In retrospect, it never occurred to us that taking him home to be cared for by his family and die in his own bed might be an option. He was in too much pain. And in those days at least, no one suggested how we might have been able to manage his care and his pain at home. My mother, my 15-year old brother, and I took shifts accompanying him in the hospital. I attended high school only sporadically during those weeks -- just enough to complete my final year. We eventually hired a night nurse.
The last week finally came. My father kept slipping back and forth between the present and the past, between the hospital and the Concentration Camps. He confided that seeing me and my brother kept him focused on where he was at death: in Toronto and not incarcerated by the Nazis. He realized that his children were a product of life after the Concentration Camps and our presence helped him to confront the reality of a death that was far less frightening than the torture of returning to Auschwitz.
From that moment on and for four horrible days and nights, I barely left his room. It was a conscious choice and something I will always be thankful that I was allowed to do. My mother and brother were there throughout.
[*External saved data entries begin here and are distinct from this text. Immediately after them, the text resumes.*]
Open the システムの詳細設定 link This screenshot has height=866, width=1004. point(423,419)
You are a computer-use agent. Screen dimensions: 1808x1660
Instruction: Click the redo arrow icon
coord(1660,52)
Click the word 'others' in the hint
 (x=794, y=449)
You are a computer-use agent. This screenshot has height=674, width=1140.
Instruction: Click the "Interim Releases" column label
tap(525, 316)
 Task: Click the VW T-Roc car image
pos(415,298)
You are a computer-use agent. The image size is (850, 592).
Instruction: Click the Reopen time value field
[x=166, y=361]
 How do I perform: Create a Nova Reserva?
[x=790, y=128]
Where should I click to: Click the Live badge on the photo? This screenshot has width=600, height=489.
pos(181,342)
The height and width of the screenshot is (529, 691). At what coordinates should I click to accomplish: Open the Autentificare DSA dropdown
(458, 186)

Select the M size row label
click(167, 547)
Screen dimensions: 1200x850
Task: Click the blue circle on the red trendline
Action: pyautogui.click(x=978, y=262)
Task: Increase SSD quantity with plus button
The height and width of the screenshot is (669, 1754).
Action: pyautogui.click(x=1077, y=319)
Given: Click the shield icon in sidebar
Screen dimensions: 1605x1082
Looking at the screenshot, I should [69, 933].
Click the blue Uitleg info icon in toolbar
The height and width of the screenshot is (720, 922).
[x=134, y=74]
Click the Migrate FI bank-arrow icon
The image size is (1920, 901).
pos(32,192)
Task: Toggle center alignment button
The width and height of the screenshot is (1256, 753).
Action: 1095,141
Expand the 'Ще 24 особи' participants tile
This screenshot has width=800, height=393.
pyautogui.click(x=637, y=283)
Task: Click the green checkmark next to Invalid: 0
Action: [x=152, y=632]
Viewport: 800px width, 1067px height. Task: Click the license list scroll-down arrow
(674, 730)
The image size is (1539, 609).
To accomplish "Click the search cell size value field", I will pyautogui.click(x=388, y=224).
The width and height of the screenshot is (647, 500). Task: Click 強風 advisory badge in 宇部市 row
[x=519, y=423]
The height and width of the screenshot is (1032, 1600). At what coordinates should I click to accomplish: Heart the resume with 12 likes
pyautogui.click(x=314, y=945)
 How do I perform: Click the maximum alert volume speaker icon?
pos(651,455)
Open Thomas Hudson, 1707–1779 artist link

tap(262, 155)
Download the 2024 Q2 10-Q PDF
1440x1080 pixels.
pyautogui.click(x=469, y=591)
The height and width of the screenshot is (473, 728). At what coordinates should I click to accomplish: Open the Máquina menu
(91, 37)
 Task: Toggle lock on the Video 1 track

Our social worker, Renata -- who had become and would continue to be my dear friend until her death at home from cancer some 20 years later -- accompanied us daily.
It was clear that death was near and my father spoke to me about it, telling me he wanted to see his parents. He also spoke of seeing a light that he wanted to reach for. The IV fell out on the Tuesday, and was difficult to get back in. We ordered that it not be replaced, thinking that that would be the end. Unfortunately, it was not. No one prepared us for the dryness of his mouth or the pain of having perhaps caused him more suffering. I doubted my actions, but I knew he wanted to die with dignity.
By the next day he could not speak. He spent most of his energy grabbing at the handle that hung over his bed and around which I had tied a hand towel. I think he was reaching for the light, but it may have just been a way of easing his labored breathing that I remember so well -- hours and hours of struggling as his lungs audibly filled with fluid and every breath desperately searched for a crevice to fill with air. I remember the horrible wheezing, the gasping for air, the wet breathing noise that went on and on. I could do nothing other than keep his head elevated to stop him from drowning.
I asked him if he was in pain. He tried to speak, but I could not understand. His lungs were nearly full of fluid and he could barely breathe. I put my hand in his and told him to squeeze my fingers if there was pain. He squeezed and released, telling me in the only way he could that he was in severe pain.
Therein began another struggle with the medical staff; there had already been several. I somehow understood or intuited that the medical residents were telling me that they could not give more medication because it could precipitate his death -- even if only by hours. When I insisted that the pain medication be increased, the residents told us that it would likely put him over the edge. After speaking with my mother and brother, we insisted again that my father be allowed more pain medication. The residents left the order on the chart -- in case of additional pain.
I was the one who gave him the extra medication, just following the regular injection of morphine that was no longer enough to quell the pain. To this day, my memory is of a small plastic cup filled with a dark brown liquid that I slowly helped him to take by mouth. Within hours, he was at peace and no longer struggled to breathe."